Pure virtual base class destructor

This looks like one of those 'gotchas' where one rule takes precedence over another rule. The pure abstract does not "normally" need the base class to define the method.

Your problem is that you are playing around with the mandatory methods that every class needs. For example, every class needs a destructor and at least one constructor. If you don't define the method, then the compiler will make one for you. If you declare the method yourself (as you did with the pure destructor), then you also have to supply a definition. The compiler won't do this for you.

That's not what pure virtual means.

Here is the correct meaning: The pure virtual method cannot be called using an instance of the class.

That doesnt't say anything about an implementation. In fact, a pure virtual function can have an implementation and you can call it using an instance of another class, like the derived class:

[code=cpp]
class Base
{
public:
virtual void Hello() = 0;
};
void Base::Hello()
{
cout << "arnaudk" << endl;
}

clase Derived :public Base
{
public:
void Hello();
};

void Derived::Hello( )
{
this->Base::Hello( ); //call base class function
}
[/code]

In the case of your pure virtual destructor, that doesn't exist since you cannot override a class destructor from an other class. I expect some compilers will producd an error if you do this.

The virtual destructor in the base class tells the compiler that when you delete a base pointer, that you want the derived destructors called. If you don't do this, when you delete the base pointer only the base destructor is called.

There is simply no way for the compiler to figure this out on the basis of a base pointer alone.

Thank you. Previously, I was under the impression that one could not have instances of a class with pure virtual methods. That clears up my confusion!

You have the correct impression: You cannot have instances of a class with pure virtual methods.

You have to read what I said carefully. What I said was you cannot call a pure virtual method with an instance of the class. But that you can call this pure virtual method with an instance of a derived class.

What happens is, the compiler does not trust you to behave. It's a very suspicious piece of software. It knows, sure as heck, that if you get to create an instance of a class with a pure virtual method, that later on you will you that object to call the pure virtual function. So, the compiler won't let you create the object in the first place.

Indeed, I soon discovered I can not instantiate abstract class as I previously thought.

But if I can not create instances of an abstract base class, how can I access the implementation of its pure virtual methods? I mean, the compiler complains if I don't provide an implementation of those pure virtual methods in derived classes, and those will override any base class implementation when called.
It seems to me the only time you ever see the base class implementation of a pure virtual base class method is when a pure virtual destructor is called.

Look at nmy Post #3.

The base class implements the pure virtual method.

The derived class overrides this with its own method. However, that pure virtual method is still a function and it is a base class function and your are in the derived class so you can call the base class function from your derived class.
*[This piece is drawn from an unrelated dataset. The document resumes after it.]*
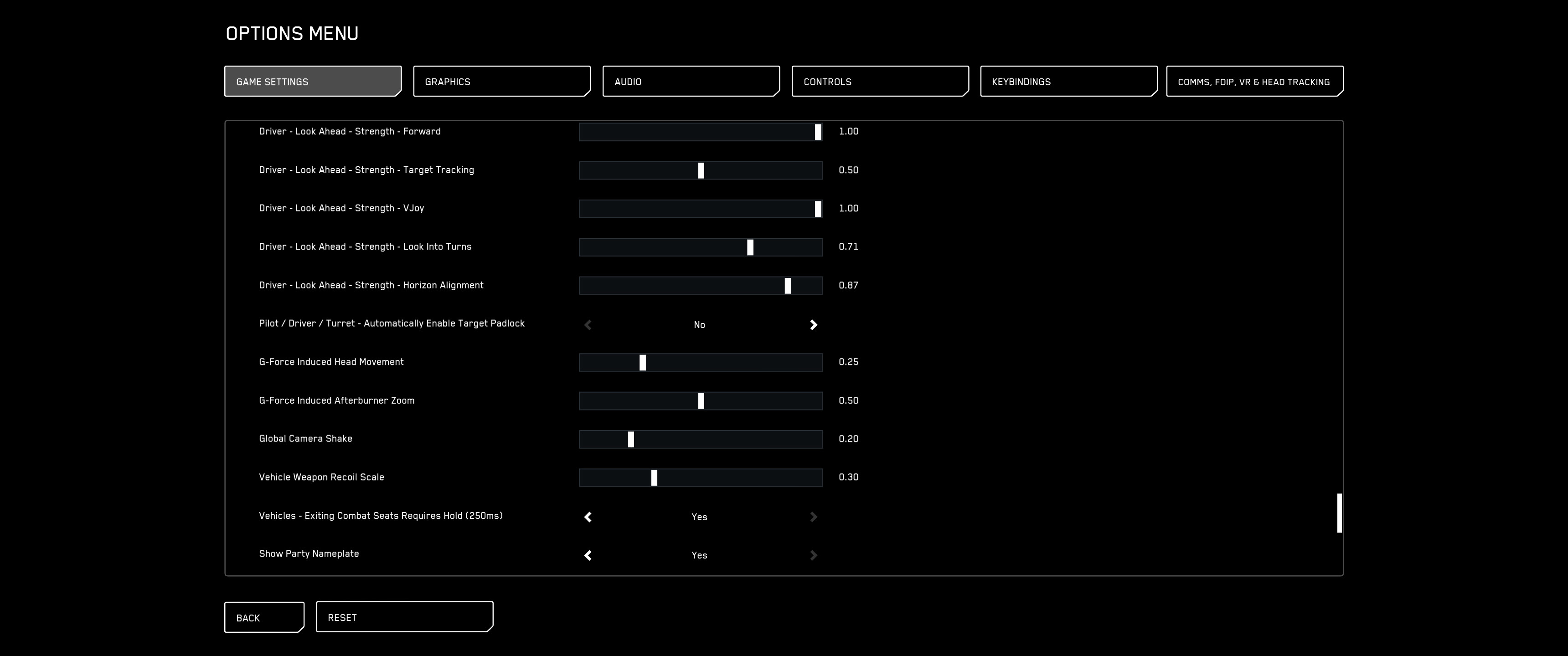Viewport: 1568px width, 656px height.
Task: Click right arrow for Show Party Nameplate
Action: tap(813, 556)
Take my Post #3 and add this main():
[code=cpp]
int main()
{
Derived obj.
obj.Hello();
}
[/code]

Keep in mind a derived object contains an embedded base object. The derived object can call methods in its own embedded base object by using base class methods. So here the derived object is simple calling a base class method on itself.

It the Base objects that you can't create.

Your post #3 was indeed clear about that. Thanks again.